The CPV entered the war to help the DPRK resist US-led UN troops in 1950. Tens of thousands of CPV soldiers died in the war, which ended in 1953.

Zhang’s father was also a member of the volunteer soldiers. After returning to China, he and his companions returned to their hometowns and led normal lives.

As years went by, the former young soldiers have became gray-haired, but their desire to commemorate their fallen battle companions and reunite with their surviving ones has remained and become even stronger.

Hu wanted to visit the tomb of her husband, who joined the war just three months after their marriage and was killed only six days before the July 1953 armistice. "We had intended to invite Hu to visit the DPRK with us together originally, but she was too old to come," Zhang said.
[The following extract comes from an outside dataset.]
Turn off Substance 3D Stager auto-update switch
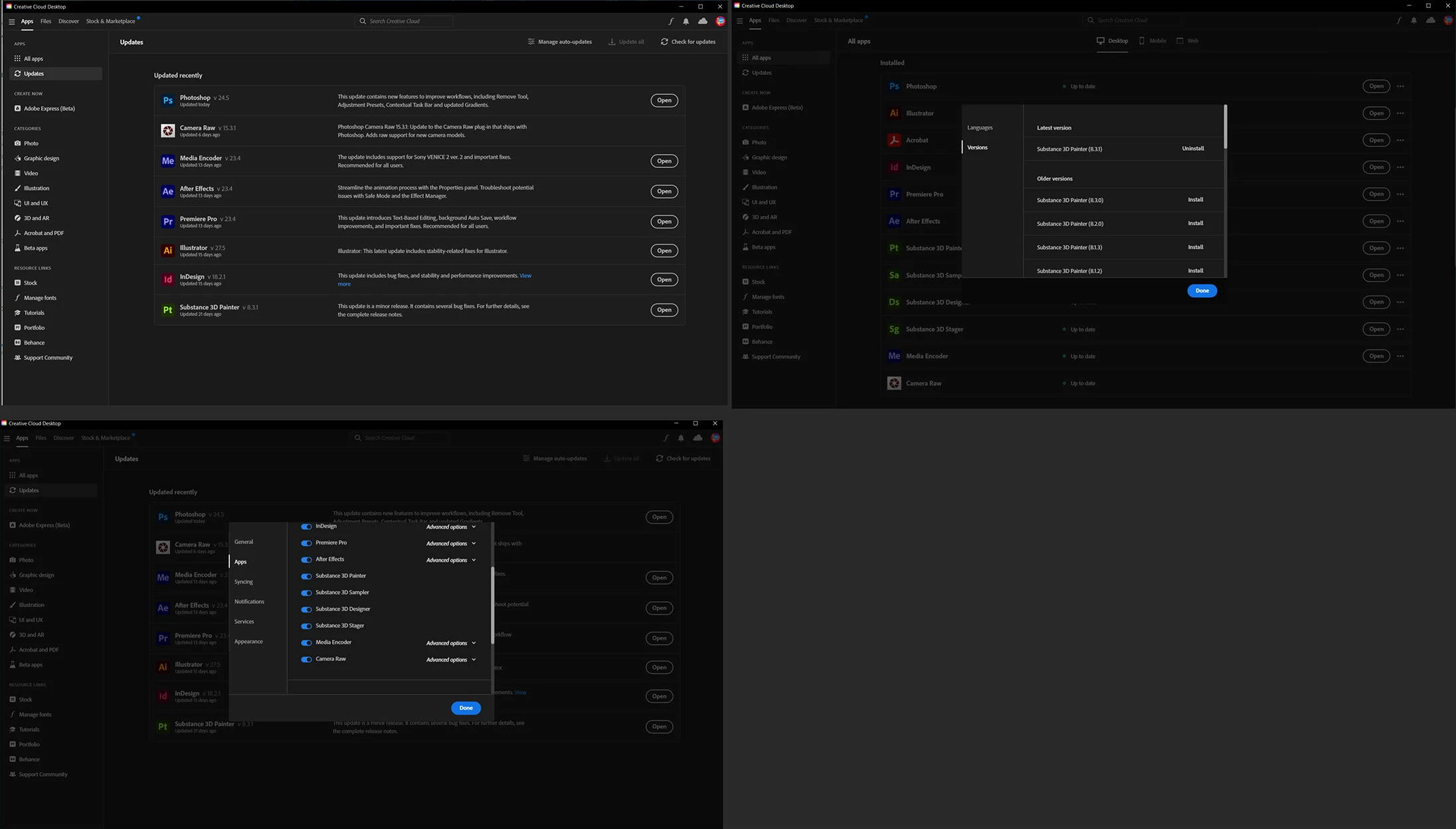The height and width of the screenshot is (829, 1456). point(306,626)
"But I’ve sent the message to her husband for her and their only son."

Remember those who died

Zhang began her quest to reunite the former volunteer soldiers in 2008 after learning that her father missed his former comrades-in-arms.

She cannot forget meeting Li Shuanzhu, one of her father’s former companions, who lived in the remote mountains of Hubei province.

"Everything is back to peace nowadays, and life is much better," said Li, who has since died.

Before Zhang left Li’s village, Li told Zhang, "Don’t forget those who died in a foreign land."

After returning to her hometown, Zhang sold her small convenience store and rented a three-room suite in Zhengzhou, Henan province, where she founded the Family of Old Soldiers, offering free food and short-term stays to former CPV soldiers.

"I would like to create a family for them, where they can reunite and share their common experiences," Zhang said.